Chapter 7.

905 154 44
                                    

Apo pov.

"Terimakasih ya Po"

Ucap pria di depanku, seorang pria yang diam-diam aku kagumi bahkan aku cintai, seorang pria dewasa yang berhasil menghancurkan pertahanan hatiku hanya dalam waktu dua bulan lebih, namun aku lebih memilih diam tentang perasaanku, status sosialnya yang sangat tinggi dan hampir tidak tersetuh adalah salah satu alasanku untuk tetap memendam perasaanku.

Aku sadar sepenuhnya tentang siapa diriku dan bagaimana status sosial ku, aku hanyalah manusia jelata yang bahkan sangat tidak pantas jika harus berdiri berdampingan dengannya.

Aku cukup berterimakasih dengan sikapnya yang selama ini baik kepadaku, semua yang dia lakukan saat bersamaku adalah suatu momen yang tidak pernah akan ku lupakan seumur hidup, meskipun pertemuan pertamaku dengannya bisa di katakan kurang baik, namun siapa sangka ternyata pria yang selalu membuatku kesal setengah mati justru menjadi seseorang yang paling aku dambakan sekarang ini.

"Dan terimakasih juga untuk semua waktu yang kamu berikan selama ini."

Aku merasa sedikit bingung dengan apa yang Mas Mile katakan.

"Maksudnya gimana ya Mas, kok tiba-tiba banget ngomong begitu.?"

Mas Mile terlihat gusar namun tetap berusaha tenang dan menatap ke arahku.

"Saya besok harus pulang Po."

Aku cukup terkejut, bukankah masih ada waktu dua minggu untuk liburan meskipun proyek sudah selesai tapi entah kenapa aku tidak mau kalau Mas Mile harus pulang begitu saja.

"Loh, bukannya masih ada waktu dua minggu lagi ya Mas.?"

"Iya Po, tapi besok saya harus tetap pulang."

Aku tidak tau apa yang sedang terjadi, yang aku lihat Mas Mile sangatlah bimbang dan gusar.

"Memangnya ada urusan mendadak ya Mas.?"

Begitu lancang nya mulutku yang secara tiba-tiba mengajukan pertanyaan yang justru semakin menegaskan kalau aku keberatan untuk di tinggal.

"Saya harus tetap pulang Po, istri saya sakit."

Deg!

Jantungku seakan berhenti berdetak, aku berharap apa yang aku dengar ini salah.

"Hah!

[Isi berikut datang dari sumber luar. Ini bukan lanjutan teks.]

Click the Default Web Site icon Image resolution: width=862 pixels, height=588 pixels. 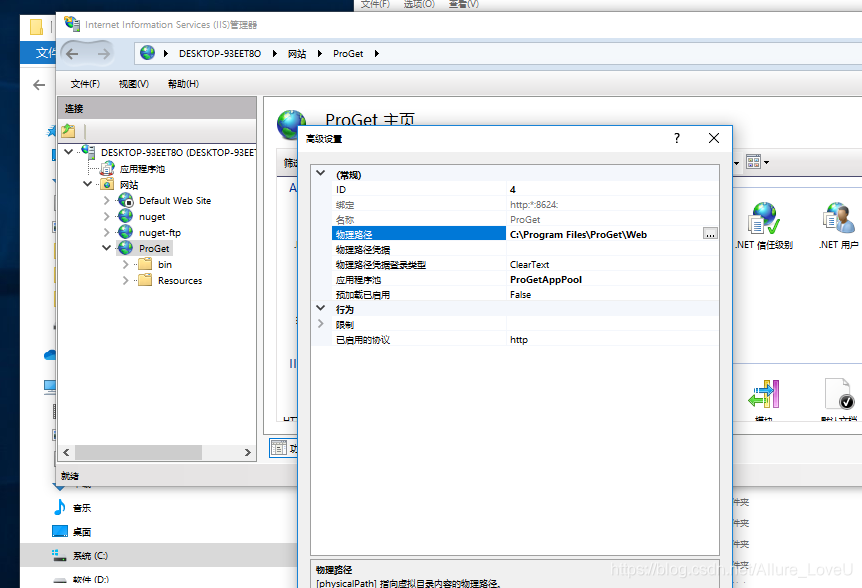(x=124, y=200)
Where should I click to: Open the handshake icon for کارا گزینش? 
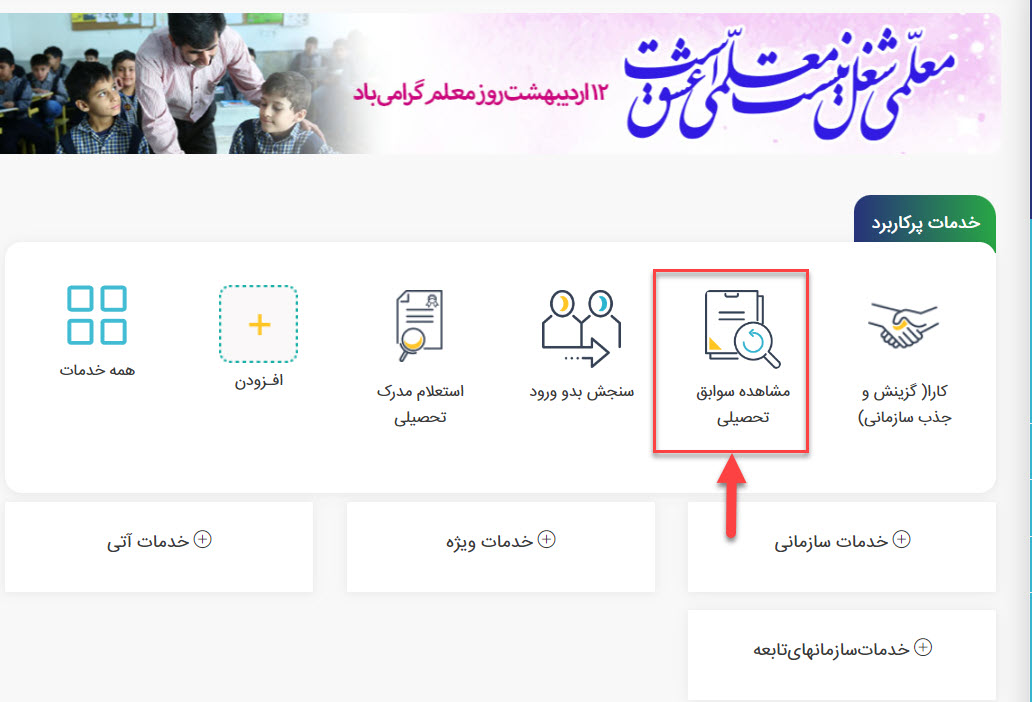click(x=904, y=325)
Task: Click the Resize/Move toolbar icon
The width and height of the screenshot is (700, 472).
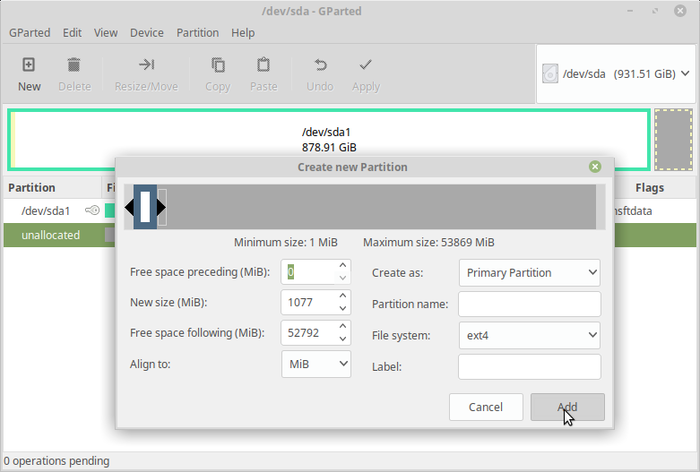Action: [x=146, y=66]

Maksudnya gimana ya Mas, istri siapa tadi yang Mas bilang.?"

"Istri saya Po, kamu nggak salah dengar kok maafkan saya selama ini nggak cerita sama kamu."

Mas Mile hanya bisa menunduk dan bersandar pada sandaran balkon, sedangkan aku jangan tanyakan lagi bagaimana kondisi hatiku, aku hanya bisa terdiam mencerna semua kenyataan yang baru saja kudengar, salahkah jika aku terlalu berharap.

"Kenapa kamu nggak menceritakan hal sepenting ini sama aku Mas, terus tentang sikap kamu ke aku selama ini maksudnya apa, kenapa kamu baru ngomong tentang hal ini sekarang di saat aku udah terlanjur nyaman sama kamu Mas.?"

"Maafkan saya Po, saya nggak bermaksud buat merahasiakan hal ini sama kamu, saya terlalu menikmati hari-hari indah sama kamu sampai saya melupakan hal sepenting ini."

Aku hanya bisa terdiam menahan semua gejolak yang ada di hatiku rasanya campur aduk sampai dadaku sesak, ini bukan sepenuhnya salah Mas Mile justru ini adalah kesalahanku seharusnya aku tau Mas Mile itu bukan tipe orang yang gampang untuk bercerita, lalu kenapa aku dengan bodohnya menaruh harapan padanya tanpa menanyakan hal paling penting dalam sebuah hubungan.

Aku mencoba mengatur nafasku untuk menenangkan detak jantungku dan rasa sakit yang terus menghantam dadaku.

"Huuft,, iya Mas nggak papa kok ini bukan sepenuhnya salah kamu, harusnya aku tau kamu itu bukan orang yang gampang untuk bercerita, dan aku juga minta maaf sama kamu Mas, karena aku terlalu berharap sama kamu."

Mas Mile menatapku dengan tatapan yang sulit untuk di artikan, mungkin perasaannya juga sedang berantakan kali ini, dan entah dapat keberanian dari mana aku pun reflek memeluknya, aku menangis di pundaknya menumpahkan semua emosiku, kurasakan Mas Mile juga merengkuh pinggangku tangan kokoh itu kini bergetar seperti sedang menahan emosi.

"Bohong kalau saya nggak suka sama kamu Po, bohong kalau saya nggak nyaman sama kamu Po, dan bohong kalau saya rela harus lepasin kamu Po, saya minta maaf Po, saya minta maaf."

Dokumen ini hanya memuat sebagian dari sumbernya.